Hal tersebut juga dialami oleh Presiden BEM-U yang sekarang, Imam Mobilingo. Ia menyebutkan bahwa sampai sekarang (tertanggal 10/07/21) belum ada pembahasan mengenai rangkap jabatan ini. “Belum ada pembahasan, sampai sekarang semenjak saya di-SK sebagai MWA saya juga belum diundang di grupnya,” ungkapnya saat dihubungi via direct message Instagram.

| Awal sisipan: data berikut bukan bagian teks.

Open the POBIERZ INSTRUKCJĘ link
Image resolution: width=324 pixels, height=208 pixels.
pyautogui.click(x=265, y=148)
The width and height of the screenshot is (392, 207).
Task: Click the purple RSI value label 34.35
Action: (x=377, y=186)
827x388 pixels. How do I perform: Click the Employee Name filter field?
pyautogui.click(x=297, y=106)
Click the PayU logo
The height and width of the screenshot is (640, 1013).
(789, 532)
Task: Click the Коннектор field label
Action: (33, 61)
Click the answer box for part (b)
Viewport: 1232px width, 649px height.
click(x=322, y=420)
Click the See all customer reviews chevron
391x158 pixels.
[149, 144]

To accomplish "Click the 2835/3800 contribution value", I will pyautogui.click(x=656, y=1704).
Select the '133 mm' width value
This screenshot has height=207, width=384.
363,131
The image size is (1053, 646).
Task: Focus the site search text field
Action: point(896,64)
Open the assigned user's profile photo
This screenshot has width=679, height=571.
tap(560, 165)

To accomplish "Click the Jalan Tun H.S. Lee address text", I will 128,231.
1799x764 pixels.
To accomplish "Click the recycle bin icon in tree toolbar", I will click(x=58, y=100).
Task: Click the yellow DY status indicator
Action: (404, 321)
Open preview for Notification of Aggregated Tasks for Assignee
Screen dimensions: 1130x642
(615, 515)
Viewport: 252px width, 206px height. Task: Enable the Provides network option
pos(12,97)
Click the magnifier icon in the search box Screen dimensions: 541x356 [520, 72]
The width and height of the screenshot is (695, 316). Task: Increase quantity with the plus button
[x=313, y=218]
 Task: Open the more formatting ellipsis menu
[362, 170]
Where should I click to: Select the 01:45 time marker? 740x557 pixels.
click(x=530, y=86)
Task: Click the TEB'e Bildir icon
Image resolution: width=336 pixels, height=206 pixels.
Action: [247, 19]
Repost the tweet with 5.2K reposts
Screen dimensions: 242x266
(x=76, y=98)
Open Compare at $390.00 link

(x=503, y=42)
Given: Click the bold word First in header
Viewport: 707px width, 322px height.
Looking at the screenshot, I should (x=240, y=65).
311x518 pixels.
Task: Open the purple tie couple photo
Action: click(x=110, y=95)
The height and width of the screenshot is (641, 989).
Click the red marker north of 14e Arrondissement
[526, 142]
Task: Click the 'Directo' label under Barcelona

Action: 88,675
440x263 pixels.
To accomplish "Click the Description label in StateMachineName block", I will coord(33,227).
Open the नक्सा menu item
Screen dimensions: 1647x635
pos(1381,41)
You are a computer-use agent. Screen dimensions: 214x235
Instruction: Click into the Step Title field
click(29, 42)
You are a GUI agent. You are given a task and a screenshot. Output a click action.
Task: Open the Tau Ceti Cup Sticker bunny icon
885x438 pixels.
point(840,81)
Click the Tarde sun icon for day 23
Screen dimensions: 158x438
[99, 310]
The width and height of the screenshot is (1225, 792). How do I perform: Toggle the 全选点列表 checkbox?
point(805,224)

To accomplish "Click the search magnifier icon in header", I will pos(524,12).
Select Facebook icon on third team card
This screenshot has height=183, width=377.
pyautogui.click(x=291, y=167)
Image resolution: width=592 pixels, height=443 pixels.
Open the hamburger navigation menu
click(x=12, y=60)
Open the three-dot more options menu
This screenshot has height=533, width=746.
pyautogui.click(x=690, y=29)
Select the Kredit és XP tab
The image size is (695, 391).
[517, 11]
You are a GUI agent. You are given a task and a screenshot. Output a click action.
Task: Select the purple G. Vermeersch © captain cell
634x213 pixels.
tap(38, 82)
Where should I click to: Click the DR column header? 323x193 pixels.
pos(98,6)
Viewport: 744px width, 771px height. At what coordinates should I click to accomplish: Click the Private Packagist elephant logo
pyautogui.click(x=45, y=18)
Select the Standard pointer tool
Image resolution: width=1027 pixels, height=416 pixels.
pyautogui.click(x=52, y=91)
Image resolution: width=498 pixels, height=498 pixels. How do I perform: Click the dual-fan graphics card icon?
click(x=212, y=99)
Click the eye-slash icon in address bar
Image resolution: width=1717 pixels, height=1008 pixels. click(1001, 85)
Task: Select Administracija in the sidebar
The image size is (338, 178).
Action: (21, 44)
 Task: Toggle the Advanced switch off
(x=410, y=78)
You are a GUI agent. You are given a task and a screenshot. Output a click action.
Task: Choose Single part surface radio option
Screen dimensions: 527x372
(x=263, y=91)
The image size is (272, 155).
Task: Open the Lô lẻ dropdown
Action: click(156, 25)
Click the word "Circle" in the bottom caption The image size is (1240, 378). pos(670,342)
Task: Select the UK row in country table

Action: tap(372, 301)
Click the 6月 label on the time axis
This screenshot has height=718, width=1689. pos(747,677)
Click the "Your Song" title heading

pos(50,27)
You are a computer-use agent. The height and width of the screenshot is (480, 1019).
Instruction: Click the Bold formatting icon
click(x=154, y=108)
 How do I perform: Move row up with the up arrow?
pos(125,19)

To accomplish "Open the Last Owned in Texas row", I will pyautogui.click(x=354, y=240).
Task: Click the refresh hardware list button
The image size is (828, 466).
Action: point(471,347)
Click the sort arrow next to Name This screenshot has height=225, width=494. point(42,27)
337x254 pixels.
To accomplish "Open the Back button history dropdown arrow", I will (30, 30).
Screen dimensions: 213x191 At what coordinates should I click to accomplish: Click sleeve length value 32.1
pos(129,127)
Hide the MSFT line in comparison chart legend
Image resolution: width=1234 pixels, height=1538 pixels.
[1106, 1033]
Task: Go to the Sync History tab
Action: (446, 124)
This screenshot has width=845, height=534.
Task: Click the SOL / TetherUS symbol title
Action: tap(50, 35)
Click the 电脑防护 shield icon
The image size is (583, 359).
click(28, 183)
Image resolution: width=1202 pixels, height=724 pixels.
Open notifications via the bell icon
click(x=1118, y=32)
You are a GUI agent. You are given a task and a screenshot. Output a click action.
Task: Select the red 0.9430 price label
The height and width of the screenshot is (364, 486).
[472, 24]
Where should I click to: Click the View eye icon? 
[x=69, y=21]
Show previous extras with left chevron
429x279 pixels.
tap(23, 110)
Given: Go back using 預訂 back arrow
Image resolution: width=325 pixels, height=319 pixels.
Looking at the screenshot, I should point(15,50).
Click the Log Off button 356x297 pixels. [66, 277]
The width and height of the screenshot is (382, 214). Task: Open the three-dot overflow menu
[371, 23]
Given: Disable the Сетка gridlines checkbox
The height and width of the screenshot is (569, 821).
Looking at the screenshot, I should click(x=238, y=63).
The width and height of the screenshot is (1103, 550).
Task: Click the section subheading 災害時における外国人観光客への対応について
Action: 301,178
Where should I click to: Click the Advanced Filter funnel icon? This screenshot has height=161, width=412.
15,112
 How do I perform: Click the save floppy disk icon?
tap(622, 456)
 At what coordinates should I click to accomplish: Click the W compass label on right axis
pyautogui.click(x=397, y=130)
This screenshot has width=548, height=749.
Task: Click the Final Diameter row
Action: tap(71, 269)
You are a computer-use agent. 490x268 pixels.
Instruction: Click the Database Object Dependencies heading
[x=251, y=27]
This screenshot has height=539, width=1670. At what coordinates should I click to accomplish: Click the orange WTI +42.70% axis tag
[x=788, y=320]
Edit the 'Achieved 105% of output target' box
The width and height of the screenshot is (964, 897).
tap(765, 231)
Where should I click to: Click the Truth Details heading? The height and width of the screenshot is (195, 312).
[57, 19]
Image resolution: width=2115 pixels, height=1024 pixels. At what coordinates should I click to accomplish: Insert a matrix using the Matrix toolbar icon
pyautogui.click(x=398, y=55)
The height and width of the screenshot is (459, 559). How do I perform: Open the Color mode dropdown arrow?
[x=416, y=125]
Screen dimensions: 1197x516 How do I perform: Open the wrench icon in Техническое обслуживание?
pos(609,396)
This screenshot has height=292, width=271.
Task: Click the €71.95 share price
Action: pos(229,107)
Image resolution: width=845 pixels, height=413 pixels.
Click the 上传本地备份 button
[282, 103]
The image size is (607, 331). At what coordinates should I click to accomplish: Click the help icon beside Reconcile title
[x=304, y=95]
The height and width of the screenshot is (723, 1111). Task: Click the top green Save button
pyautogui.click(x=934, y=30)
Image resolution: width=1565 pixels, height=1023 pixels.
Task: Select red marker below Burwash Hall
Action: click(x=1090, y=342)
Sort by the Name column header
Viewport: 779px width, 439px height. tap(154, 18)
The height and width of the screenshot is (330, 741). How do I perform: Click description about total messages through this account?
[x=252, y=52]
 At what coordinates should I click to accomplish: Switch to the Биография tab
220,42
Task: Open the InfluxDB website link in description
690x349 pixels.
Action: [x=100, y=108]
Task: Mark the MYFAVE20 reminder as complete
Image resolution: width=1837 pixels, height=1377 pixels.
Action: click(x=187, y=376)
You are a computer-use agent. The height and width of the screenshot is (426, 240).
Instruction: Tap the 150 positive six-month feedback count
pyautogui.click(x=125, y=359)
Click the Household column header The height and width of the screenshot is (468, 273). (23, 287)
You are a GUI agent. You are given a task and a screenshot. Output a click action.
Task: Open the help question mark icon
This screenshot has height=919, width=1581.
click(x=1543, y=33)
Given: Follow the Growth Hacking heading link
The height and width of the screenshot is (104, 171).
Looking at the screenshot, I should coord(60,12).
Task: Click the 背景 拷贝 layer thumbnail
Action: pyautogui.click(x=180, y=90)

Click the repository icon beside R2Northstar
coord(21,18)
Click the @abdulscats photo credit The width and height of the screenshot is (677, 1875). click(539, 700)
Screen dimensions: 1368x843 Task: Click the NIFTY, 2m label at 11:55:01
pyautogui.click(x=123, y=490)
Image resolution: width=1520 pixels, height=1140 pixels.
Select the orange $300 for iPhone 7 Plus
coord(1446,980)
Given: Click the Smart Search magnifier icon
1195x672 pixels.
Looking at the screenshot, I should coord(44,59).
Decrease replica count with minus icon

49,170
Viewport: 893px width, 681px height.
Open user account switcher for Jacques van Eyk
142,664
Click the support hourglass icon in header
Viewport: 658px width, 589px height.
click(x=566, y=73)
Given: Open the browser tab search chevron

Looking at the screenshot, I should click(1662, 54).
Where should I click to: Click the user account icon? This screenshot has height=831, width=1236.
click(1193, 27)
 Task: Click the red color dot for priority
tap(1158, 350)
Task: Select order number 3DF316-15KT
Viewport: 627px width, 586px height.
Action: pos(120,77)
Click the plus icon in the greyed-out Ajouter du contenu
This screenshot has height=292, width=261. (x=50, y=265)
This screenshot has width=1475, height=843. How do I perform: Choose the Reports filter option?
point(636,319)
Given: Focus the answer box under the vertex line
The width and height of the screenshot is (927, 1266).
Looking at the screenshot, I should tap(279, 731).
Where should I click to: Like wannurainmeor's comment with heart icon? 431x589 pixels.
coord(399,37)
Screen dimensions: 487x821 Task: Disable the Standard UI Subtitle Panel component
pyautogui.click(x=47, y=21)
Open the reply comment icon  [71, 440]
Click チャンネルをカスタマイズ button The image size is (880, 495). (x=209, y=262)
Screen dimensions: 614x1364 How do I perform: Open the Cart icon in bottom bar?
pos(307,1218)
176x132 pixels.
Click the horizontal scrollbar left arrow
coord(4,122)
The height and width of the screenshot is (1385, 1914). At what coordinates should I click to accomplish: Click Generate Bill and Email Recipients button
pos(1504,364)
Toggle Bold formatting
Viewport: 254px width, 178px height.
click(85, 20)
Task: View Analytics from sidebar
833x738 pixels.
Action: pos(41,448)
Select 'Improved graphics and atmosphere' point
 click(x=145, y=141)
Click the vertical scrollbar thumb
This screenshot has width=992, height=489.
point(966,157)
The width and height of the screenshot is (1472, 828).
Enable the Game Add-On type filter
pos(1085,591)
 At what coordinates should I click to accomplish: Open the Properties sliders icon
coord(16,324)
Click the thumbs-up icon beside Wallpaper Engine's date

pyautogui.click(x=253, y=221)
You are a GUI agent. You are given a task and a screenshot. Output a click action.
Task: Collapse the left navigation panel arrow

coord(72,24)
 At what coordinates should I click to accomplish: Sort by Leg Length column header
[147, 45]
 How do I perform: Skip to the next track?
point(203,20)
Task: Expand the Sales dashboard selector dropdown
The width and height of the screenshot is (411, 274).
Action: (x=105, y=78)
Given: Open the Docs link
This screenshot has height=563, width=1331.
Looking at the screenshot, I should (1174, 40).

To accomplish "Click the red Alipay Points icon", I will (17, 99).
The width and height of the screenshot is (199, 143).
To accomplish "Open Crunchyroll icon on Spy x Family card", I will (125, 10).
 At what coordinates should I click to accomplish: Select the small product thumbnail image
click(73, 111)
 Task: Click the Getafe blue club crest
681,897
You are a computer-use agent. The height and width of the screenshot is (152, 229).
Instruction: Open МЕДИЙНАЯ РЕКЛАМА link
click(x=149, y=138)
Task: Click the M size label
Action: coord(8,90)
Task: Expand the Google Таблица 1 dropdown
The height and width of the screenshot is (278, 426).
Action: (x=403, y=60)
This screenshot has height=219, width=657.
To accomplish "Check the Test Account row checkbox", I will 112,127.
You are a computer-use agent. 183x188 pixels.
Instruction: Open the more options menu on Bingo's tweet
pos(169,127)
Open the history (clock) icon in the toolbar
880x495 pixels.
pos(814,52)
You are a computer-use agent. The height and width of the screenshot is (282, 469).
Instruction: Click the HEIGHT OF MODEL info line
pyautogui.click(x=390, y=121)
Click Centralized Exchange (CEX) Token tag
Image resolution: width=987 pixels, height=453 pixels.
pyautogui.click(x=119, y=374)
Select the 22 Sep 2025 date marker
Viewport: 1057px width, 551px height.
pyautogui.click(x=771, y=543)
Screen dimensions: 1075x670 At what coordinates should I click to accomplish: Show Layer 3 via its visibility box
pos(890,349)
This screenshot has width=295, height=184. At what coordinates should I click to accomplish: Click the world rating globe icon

Bahkan berita rektor yang merangkap sebagai komisaris ini baru diketahui oleh BEM-U pasca mencuatnya berita rangkap jabatan yang dilakukan oleh rektor Universitas Indonesia. Padahal apabila ada transparansi harusnya sejak September isu ini sudah meluas.
Sekalipun begitu, Imam menilai bahwa rangkap jabatan ini merupakan sebuah pelanggaran terhadap aturan yang berlaku. Ia juga menuntut agar rektor Unhas segera memberi tanggapan mengenai hal ini. Sekaligus mengawal sampai pada tahap pemberian sanksi apabila terbukti bersalah.
“Tentu ini merupakan sebuah pelanggaran terhadap statuta Unhas, dalam statuta jelas tertulis pada pasal 27 ayat 4 tentang rektor dilarang rangkap jabatan, maka dari itu kami menuntut agar rektor Unhas membuat klarifikasi terkait pelanggaran ini. Dan kami akan terus mengawal terkait sanksi apa yang akan diterima apabila terbukti bersalah,” pungkas Imam.
Hampir tidak ada yang optimis dengan mengandalkan BEM-U sebagai kontra wacana tunggal birokrasi. Mulai dari tidak terlibat di perizinan rangkap jabatan rektor hingga tidak ada langkah progresif untuk mengadvokasi hal ini hingga sekarang. Lembaga yang diharapkan mempermudah akses dan memicu transparansi pengelolaan kebijakan ternyata tidak bisa berbuat banyak.
Bahkan ketika ditanya perihal sudah sejauh mana melihat kasus ini, hanya ada jawaban “masih dalam tahap kajian”. Padahal, isu ini sudah dua minggu terkuak menjadi wacana publik, khususnya internal civitas akademika Unhas.
Lembaga ini tidak hanya memecah belah kubu gerakan mahasiswa Unhas. Tetapi juga, kinerja yang minim dalam advokasi non-litigasi atau tidak progresif mengawal isu baik skala kampus maupun nasional. Bahkan hari ini, ketika dihadapkan dengan isu yang seharusnya BEM-UH punya andil besar, ternyata nihil juga.
Betapa antusiasnya lembaga-lembaga yang dahulu berlabuh di BEM-UH mengenai mewujudkan transparansi, baik anggaran atau pun kebijakan skala kampus. Faktanya, isu rangkap jabatan rektor memakan waktu setengah tahun untuk terkuak. Ini nampaknya memperjelas sentimen-sentimen yang selama ini dibangun oleh Lema tiap fakultas di Unhas yang menolak BEM Universitas, bahwa BEM-UH tidak mampu berbuat banyak dihadapan kampus.
Fakta yang lain misalnya, beberapa Lema fakultas menarik diri dari keterlibatan di BEM-UH karena tingginya intervensi birokrasi, cukup membuktikan bahwa BEM-UH tidak lagi menjadi wadah independen, terlalu banyak kepentingan didalamnya.